Data under study ->
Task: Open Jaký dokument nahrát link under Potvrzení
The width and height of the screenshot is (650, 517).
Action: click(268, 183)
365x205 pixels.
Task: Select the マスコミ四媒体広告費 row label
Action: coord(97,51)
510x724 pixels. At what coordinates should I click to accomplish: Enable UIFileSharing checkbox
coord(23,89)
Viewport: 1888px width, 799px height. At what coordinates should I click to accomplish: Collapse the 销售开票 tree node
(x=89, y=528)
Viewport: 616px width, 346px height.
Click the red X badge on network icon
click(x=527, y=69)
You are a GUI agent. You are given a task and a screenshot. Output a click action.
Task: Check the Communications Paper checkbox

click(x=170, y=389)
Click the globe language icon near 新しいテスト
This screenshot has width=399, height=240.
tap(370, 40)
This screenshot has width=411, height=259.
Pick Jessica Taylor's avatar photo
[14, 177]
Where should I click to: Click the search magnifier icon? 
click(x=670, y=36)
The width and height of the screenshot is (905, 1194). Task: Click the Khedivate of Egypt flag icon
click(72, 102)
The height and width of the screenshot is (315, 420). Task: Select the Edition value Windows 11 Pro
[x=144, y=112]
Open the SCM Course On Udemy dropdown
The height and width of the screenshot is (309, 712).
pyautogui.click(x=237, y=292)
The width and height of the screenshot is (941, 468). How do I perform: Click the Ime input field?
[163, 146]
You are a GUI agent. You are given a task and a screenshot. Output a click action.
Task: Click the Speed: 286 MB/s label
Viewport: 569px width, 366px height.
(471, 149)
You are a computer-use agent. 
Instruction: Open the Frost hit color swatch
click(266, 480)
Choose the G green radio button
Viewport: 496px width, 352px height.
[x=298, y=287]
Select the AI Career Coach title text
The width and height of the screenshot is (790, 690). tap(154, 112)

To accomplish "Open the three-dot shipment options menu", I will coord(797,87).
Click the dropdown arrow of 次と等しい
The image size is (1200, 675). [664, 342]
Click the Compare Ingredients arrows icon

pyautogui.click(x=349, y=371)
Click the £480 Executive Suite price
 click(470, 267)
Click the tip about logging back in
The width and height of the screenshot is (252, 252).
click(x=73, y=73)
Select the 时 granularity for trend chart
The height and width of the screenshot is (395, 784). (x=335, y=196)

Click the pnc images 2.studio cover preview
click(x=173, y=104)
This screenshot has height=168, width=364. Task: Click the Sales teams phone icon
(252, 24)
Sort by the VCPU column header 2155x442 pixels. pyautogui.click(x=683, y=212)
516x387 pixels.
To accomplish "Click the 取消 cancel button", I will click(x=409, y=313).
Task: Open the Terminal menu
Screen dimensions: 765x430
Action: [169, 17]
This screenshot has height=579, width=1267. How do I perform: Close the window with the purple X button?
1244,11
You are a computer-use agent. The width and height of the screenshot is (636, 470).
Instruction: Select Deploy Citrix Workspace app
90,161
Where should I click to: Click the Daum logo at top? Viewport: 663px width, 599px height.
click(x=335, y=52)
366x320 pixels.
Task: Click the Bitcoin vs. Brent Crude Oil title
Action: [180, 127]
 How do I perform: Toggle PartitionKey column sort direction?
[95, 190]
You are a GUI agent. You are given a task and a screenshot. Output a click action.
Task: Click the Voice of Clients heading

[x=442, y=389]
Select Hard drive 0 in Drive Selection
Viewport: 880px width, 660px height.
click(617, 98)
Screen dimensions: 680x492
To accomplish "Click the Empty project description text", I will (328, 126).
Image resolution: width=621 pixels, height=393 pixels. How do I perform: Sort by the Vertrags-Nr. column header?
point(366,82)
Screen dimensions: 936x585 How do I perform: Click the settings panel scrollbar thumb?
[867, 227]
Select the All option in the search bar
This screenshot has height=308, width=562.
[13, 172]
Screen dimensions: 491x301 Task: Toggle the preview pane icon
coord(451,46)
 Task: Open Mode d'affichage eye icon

Task goal ->
Some lines above contain the word "computer". Copy each of them.

Solved exercise ->
You are a computer-use agent. 
You are a computer-use agent. The width and height of the screenshot is (636, 470).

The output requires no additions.